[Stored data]

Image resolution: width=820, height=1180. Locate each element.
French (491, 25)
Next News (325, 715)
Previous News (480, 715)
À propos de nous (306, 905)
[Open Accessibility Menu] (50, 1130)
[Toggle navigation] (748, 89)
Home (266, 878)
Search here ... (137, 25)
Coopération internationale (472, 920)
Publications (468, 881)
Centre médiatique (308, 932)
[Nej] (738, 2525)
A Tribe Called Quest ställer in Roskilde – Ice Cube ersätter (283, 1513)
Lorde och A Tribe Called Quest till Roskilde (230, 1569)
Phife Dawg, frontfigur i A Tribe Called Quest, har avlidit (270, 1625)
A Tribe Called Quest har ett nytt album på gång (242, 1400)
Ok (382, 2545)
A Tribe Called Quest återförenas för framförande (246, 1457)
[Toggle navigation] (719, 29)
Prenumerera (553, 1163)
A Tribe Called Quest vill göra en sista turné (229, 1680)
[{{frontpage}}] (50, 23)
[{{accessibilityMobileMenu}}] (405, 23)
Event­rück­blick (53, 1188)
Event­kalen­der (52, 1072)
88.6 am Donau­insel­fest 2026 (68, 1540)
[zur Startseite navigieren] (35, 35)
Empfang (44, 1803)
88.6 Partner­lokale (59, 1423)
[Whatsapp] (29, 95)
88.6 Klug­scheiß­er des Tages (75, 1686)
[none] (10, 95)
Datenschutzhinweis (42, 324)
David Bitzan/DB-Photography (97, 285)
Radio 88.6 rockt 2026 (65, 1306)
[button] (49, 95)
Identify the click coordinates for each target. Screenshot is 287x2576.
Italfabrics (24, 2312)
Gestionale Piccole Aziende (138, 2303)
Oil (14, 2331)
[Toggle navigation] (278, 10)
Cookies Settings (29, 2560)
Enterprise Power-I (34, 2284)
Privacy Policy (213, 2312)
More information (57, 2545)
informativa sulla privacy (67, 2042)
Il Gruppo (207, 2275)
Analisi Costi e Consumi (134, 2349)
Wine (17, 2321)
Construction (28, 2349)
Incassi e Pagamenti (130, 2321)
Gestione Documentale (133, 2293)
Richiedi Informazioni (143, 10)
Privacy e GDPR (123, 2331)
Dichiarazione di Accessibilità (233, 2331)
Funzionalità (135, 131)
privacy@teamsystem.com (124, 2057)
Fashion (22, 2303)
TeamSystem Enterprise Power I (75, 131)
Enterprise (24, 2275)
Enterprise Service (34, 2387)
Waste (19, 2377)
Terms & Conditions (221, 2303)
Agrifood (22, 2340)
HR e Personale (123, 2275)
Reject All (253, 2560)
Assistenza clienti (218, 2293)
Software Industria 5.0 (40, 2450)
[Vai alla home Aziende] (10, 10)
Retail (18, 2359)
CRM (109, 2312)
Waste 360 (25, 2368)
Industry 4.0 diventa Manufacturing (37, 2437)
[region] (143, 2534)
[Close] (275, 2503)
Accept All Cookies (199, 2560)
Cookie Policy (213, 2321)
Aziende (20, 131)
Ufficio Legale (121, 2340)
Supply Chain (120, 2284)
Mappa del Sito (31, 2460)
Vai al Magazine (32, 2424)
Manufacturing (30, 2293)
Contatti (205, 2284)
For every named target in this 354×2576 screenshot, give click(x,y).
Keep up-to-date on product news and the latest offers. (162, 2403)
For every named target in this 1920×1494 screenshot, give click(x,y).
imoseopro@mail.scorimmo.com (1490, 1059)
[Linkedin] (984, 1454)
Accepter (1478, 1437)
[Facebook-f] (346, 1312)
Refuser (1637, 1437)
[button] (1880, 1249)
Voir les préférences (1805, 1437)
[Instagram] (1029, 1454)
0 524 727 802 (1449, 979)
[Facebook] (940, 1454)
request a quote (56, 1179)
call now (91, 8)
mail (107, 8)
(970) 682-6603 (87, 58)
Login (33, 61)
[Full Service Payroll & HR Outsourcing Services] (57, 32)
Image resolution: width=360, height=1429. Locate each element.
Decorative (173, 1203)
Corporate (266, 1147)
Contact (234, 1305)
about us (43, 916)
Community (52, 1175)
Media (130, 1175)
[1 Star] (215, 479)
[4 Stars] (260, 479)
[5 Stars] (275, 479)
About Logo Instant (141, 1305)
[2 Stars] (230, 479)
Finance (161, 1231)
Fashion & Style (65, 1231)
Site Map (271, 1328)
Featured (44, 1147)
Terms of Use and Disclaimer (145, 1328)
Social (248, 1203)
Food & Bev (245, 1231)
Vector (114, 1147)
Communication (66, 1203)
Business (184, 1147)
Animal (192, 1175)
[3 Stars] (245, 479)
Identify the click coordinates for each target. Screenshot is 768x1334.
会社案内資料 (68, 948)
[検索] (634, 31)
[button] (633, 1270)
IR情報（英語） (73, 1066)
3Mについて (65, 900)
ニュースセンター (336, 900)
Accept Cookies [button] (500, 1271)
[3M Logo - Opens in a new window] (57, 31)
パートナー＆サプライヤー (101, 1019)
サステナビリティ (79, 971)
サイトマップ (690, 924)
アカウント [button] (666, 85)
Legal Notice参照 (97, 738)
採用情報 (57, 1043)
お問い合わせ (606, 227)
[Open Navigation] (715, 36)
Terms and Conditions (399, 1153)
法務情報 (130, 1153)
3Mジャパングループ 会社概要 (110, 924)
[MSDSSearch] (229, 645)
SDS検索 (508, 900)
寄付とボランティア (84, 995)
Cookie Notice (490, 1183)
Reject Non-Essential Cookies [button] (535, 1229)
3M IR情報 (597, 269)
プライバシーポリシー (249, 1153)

WORK TO COMPLETE: Among the lines above, repeat exactly those from the line with "Business (184, 1147)" to the line with "Reject Non-Essential Cookies", counting both ends.

OUTPUT OF THE EXERCISE:
Business (184, 1147)
Animal (192, 1175)
[3 Stars] (245, 479)
Identify the click coordinates for each target. Screenshot is 768x1334.
会社案内資料 (68, 948)
[検索] (634, 31)
[button] (633, 1270)
IR情報（英語） (73, 1066)
3Mについて (65, 900)
ニュースセンター (336, 900)
Accept Cookies [button] (500, 1271)
[3M Logo - Opens in a new window] (57, 31)
パートナー＆サプライヤー (101, 1019)
サステナビリティ (79, 971)
サイトマップ (690, 924)
アカウント [button] (666, 85)
Legal Notice参照 (97, 738)
採用情報 (57, 1043)
お問い合わせ (606, 227)
[Open Navigation] (715, 36)
Terms and Conditions (399, 1153)
法務情報 (130, 1153)
3Mジャパングループ 会社概要 (110, 924)
[MSDSSearch] (229, 645)
SDS検索 (508, 900)
寄付とボランティア (84, 995)
Cookie Notice (490, 1183)
Reject Non-Essential Cookies [button] (535, 1229)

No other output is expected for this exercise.